Learning from previous floods
Steven’s involvement in MSF’s previous flood responses in Makhanga in 2008 and 2015 are now informing our current emergency efforts. “In 2015 we mapped the most risky, flood-prone areas in order to focus our response and identified people to work with closely in the community,” he said, adding that these relationships have enabled MSF to respond quickly, when the heavy rains were just starting, to assess the situation and plan an immediate response with the community, who already had some experience of how to distribute relief items.
“In our previous flooding responses we shared information on how to find and prioritize people who needed medical care. In 2015, a lot of people died in this area, but this year fewer lives have been lost to the flooding, partly because people now know where to find higher ground,” he said.
Makhanga health center was severely flooded, but Steven says lessons learned in previous floods helped to minimize the loss of supplies. “In 2015, a lot of drugs were soaked in floodwater, ruining them. Afterwards MSF raised the height of the shelves so that the drugs would be safe from the water, so this time the stocks were spared,” he said.
Shortages of food and clean water
Though fewer lives have been lost in the 2019 floods compared to previous disasters, the damage caused to the community is immense. “It isn’t just crops that have been lost, it’s also food stored in homes in an area that was in need of food support even before it was flooded,” said Steven. “The floods have contributed to great hunger [that was already a problem] in the area.”
The flood waters have also submerged water boreholes and destroyed toilets, raising the risk of the outbreaks of waterborne diseases like diarrhea and cholera. The area’s many flood-swollen swamps are also breeding grounds for mosquitos, putting people at risk of contracting malaria. “People here are vulnerable in terms of their health right now, with many sleeping outdoors or in their chicken coops, because their homes were destroyed,” said Steven.

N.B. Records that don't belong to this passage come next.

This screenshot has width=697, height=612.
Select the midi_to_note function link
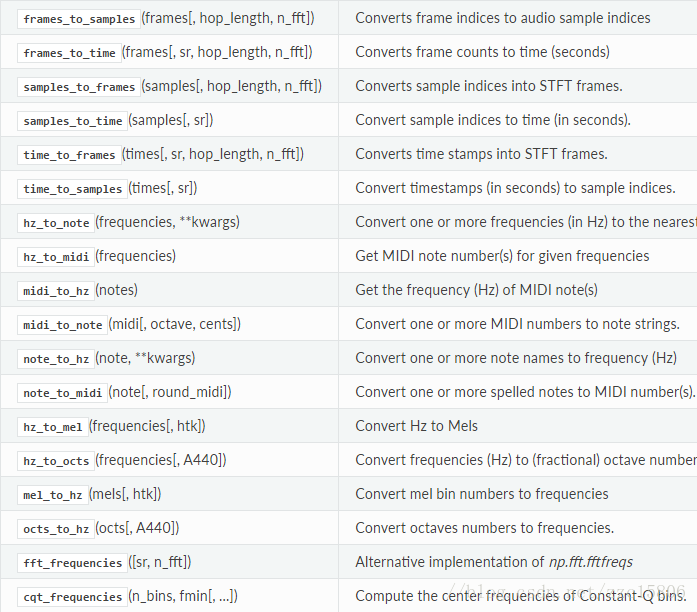tap(63, 325)
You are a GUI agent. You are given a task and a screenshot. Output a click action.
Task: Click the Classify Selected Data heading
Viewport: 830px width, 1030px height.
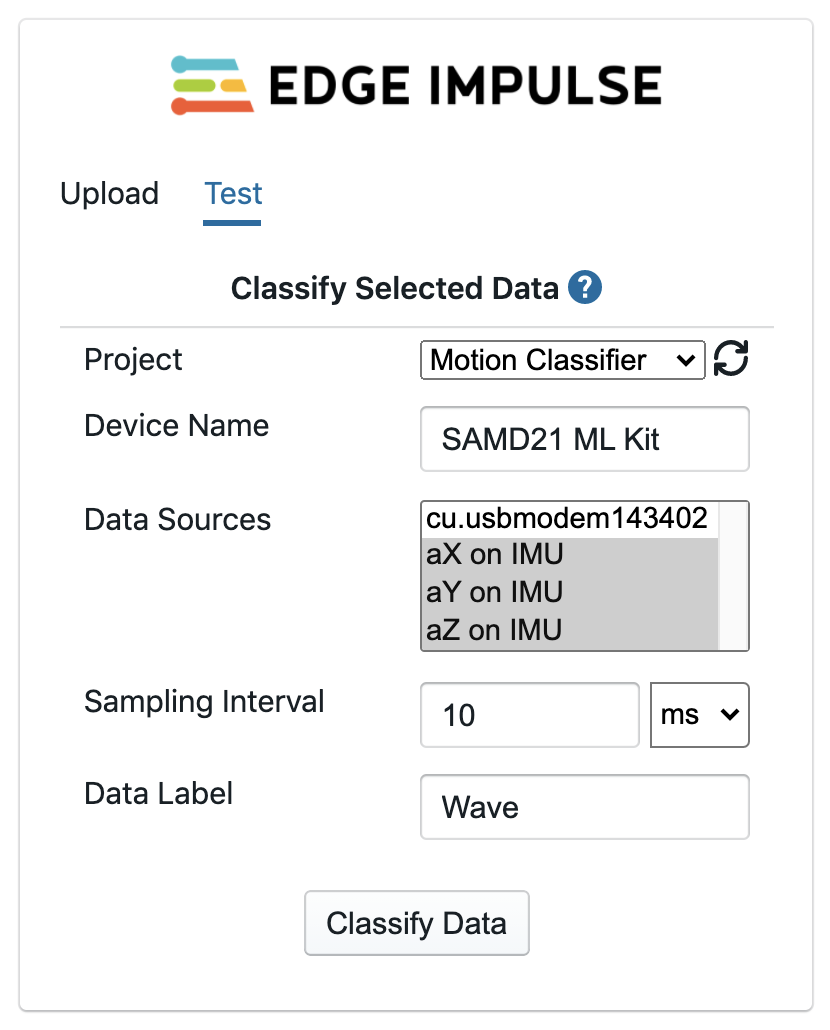[x=394, y=289]
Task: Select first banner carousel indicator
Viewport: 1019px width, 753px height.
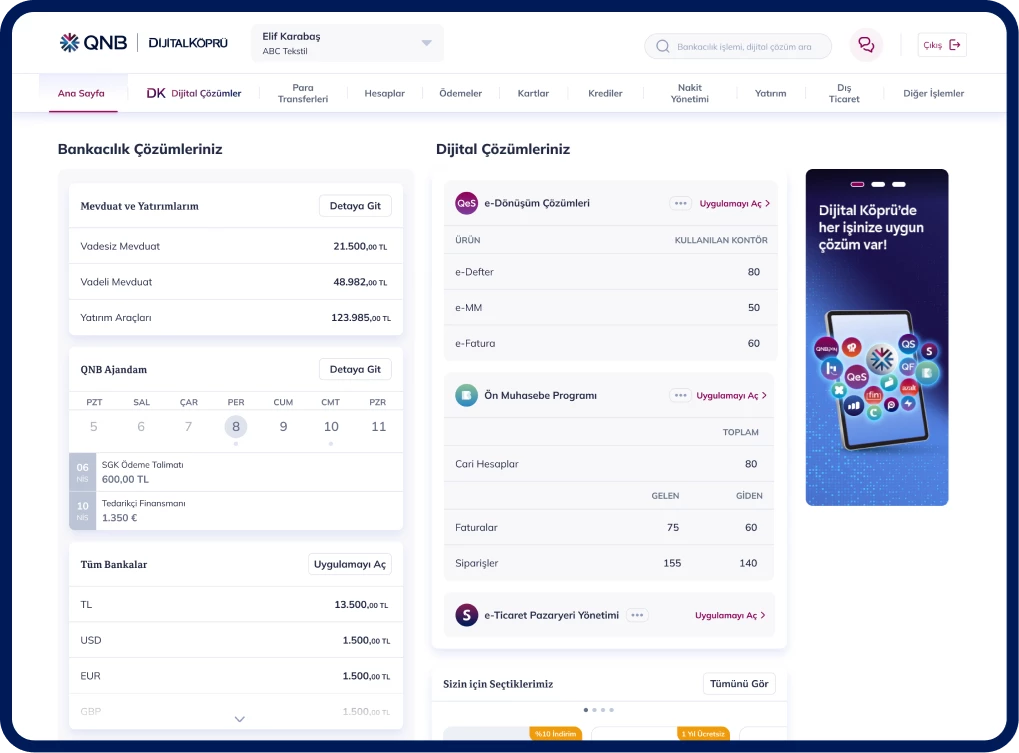Action: (x=857, y=184)
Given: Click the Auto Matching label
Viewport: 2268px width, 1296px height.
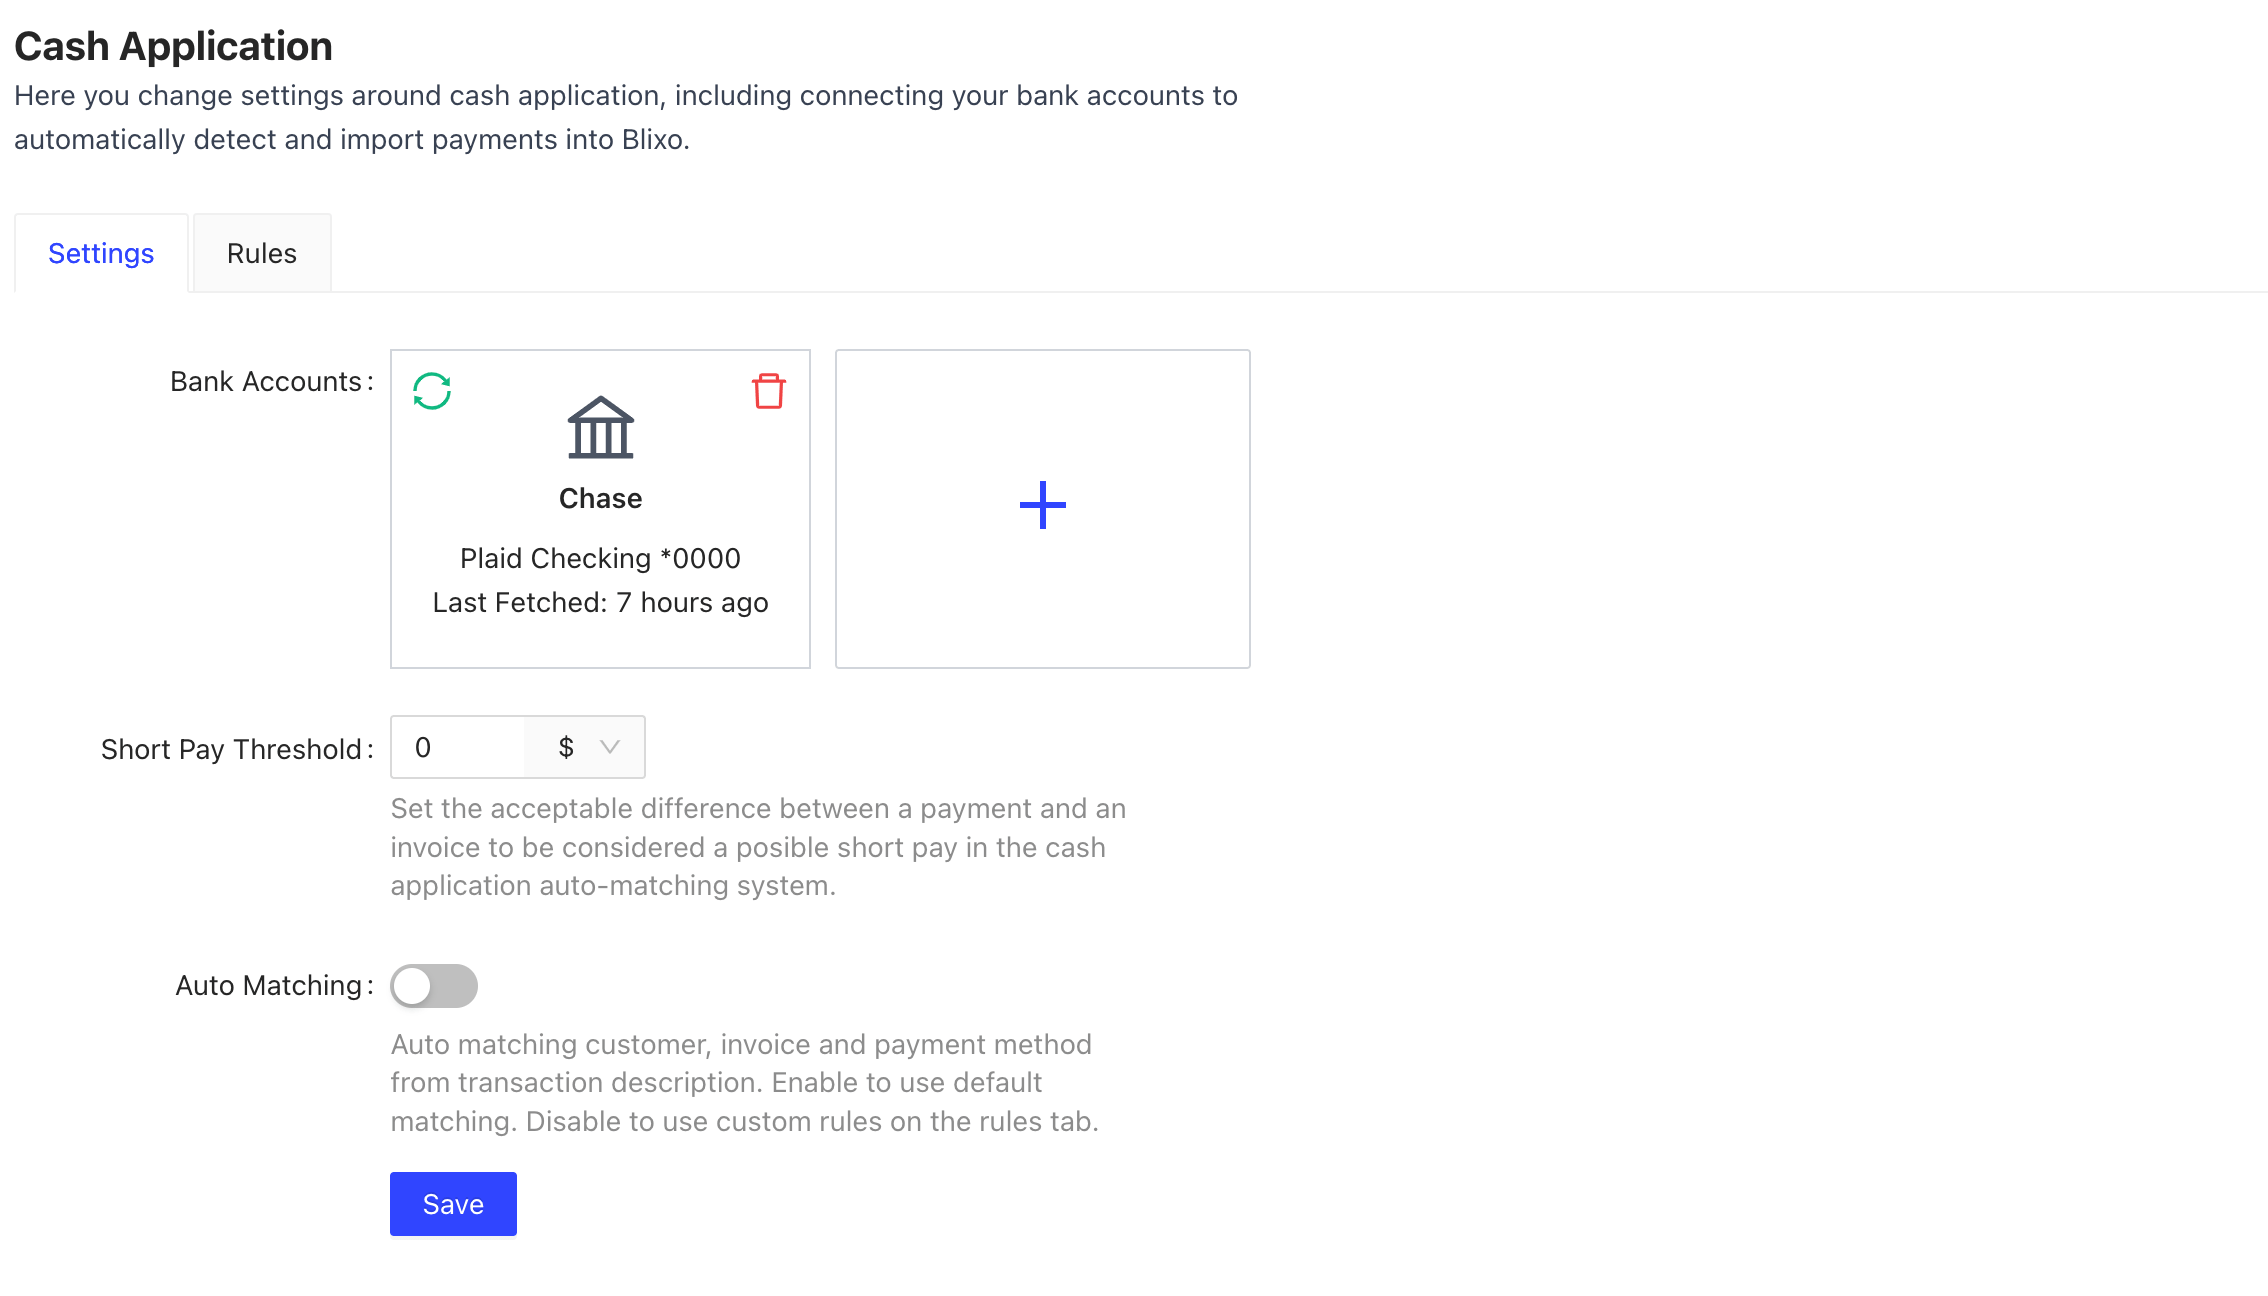Looking at the screenshot, I should (x=268, y=985).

The borehole at Makhanga Health Center was contaminated by the floodwaters, but MSF staff have managed to clean it and ensure that the water is safe to use. Elsewhere, MSF’s water and sanitation teams are distributing chlorine, cleaning water points, and constructing toilets and showers. “Our main concern is that we prevent an outbreak of diarrheal diseases and cholera,” Steven said.
Challenges accessing medical care
The flooding in Makhanga has also pushed most of the district’s health workers to higher ground in the north for safety reasons, leaving those who remain under severe pressure. “In the beginning there was just one Ministry of Health medical assistant and one hospital attendant,” explains Steven. “To support them, two MSF staff [members] are providing basic health care, HIV services, and disease surveillance, with approximately 150 consultations per day. We’re now seeing a lot of respiratory infections and malaria.”
Working with the Malawian District Health Office, the MSF medical team runs an outreach clinic to ensure access to primary health care services and drugs for patients with chronic diseases, including HIV and tuberculosis, who lost their medications in the floods.
“MSF is providing health care and water and sanitation, and distributing essential relief items and hygiene kits, but our wish is to see more organizations responding in areas that we cannot manage, such as food [supply],” said Steven. “Looking ahead, the community of Makhanga is really going to need more support.”
In the flood-affected regions of southern Malawi, the rains that started in early March have now largely stopped and access to the flooded areas is improving. To date, flooding has caused 59 deaths, 677 injuries, and the displacement of around 87,000 people, according to the United Nations Office for the Coordination of Humanitarian Affairs.
Makhanga is one of the worst-affected areas, cut off from all road access, though electricity has been restored. While many thousands of people are currently sheltering in schools, churches, and makeshift camps for displaced people, some are starting to return home to rebuild their houses.